THE INPUT section start

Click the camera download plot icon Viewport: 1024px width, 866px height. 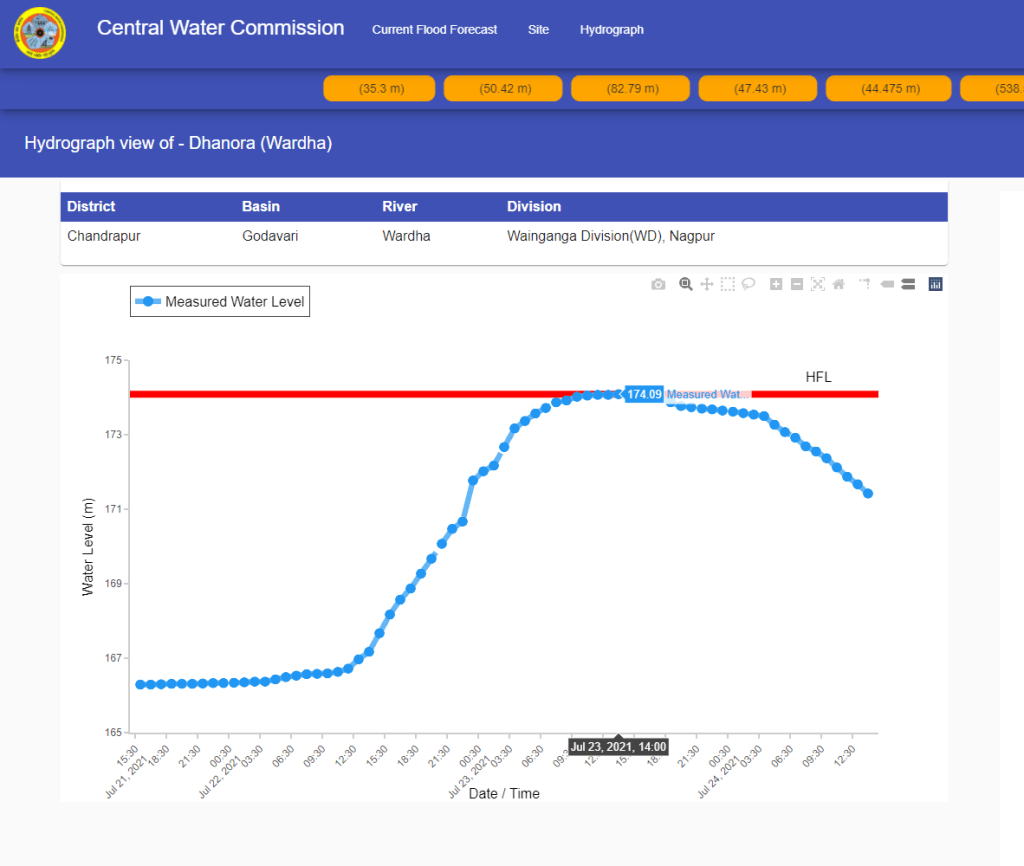pyautogui.click(x=658, y=285)
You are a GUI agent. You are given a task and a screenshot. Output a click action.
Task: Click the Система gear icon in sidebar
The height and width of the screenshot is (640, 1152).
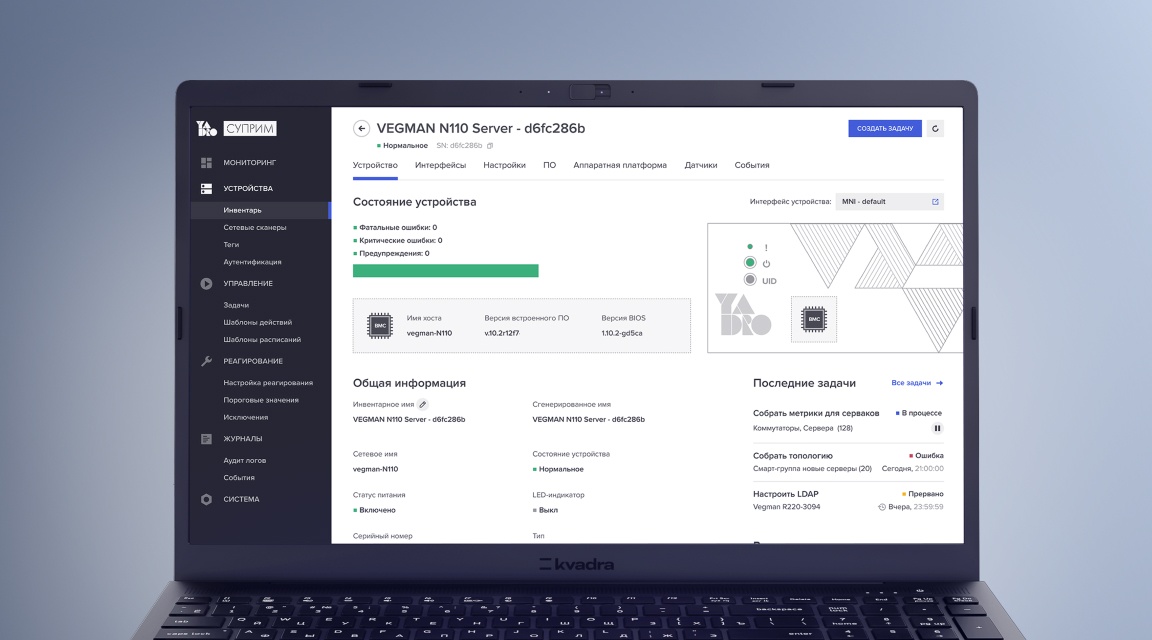[x=207, y=499]

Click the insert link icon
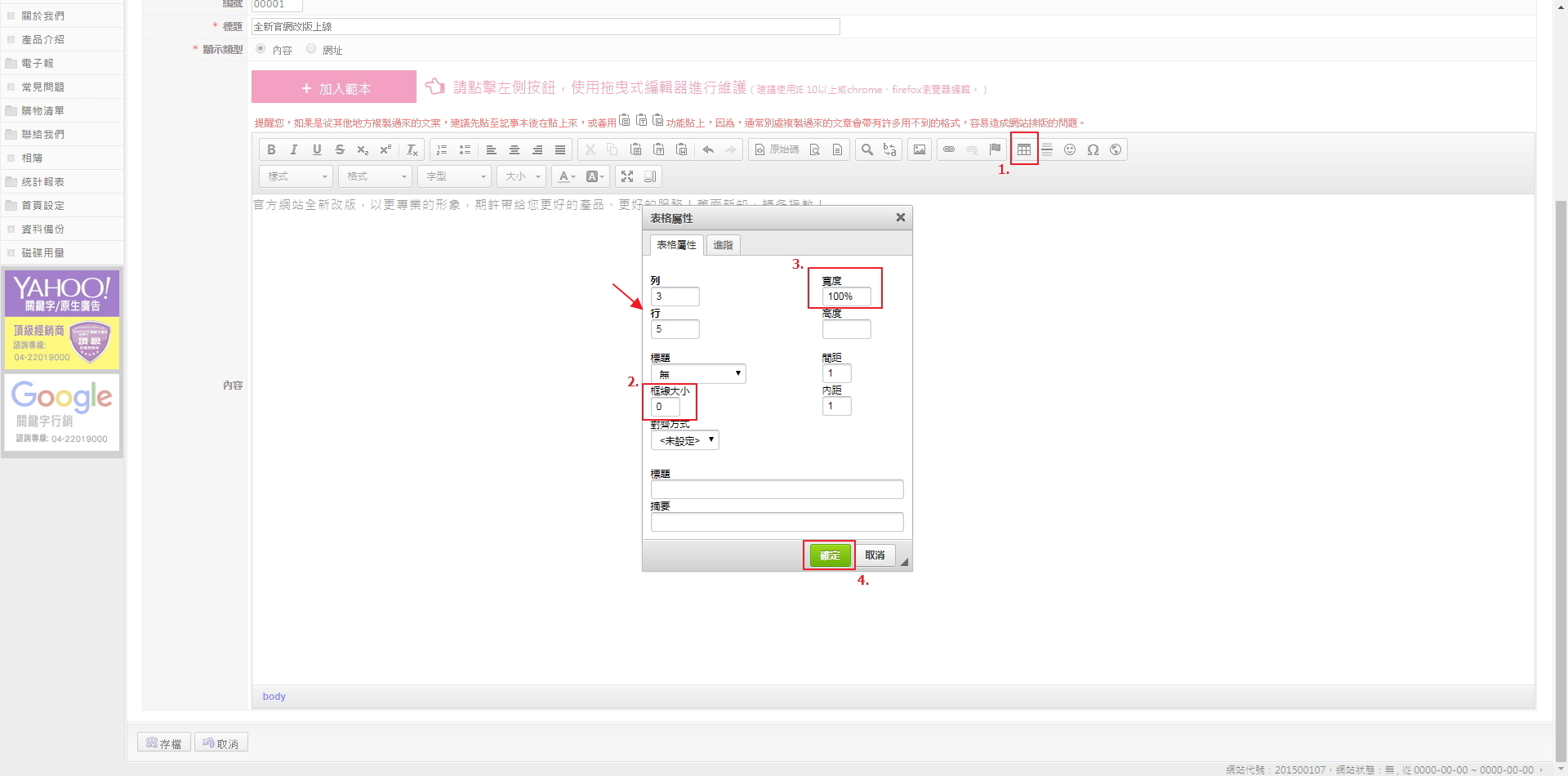click(949, 149)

THE INPUT section end

| WHAT THIS TASK INVOLVES |
All lines from the one containing "Task: Click the Система gear icon in sidebar" to the last line of the data above, both included, should be printed exactly, and the pictures should not appear.

| WRITTEN RESPONSE |
Task: Click the Система gear icon in sidebar
The height and width of the screenshot is (640, 1152).
[x=207, y=499]

Click the insert link icon
click(949, 149)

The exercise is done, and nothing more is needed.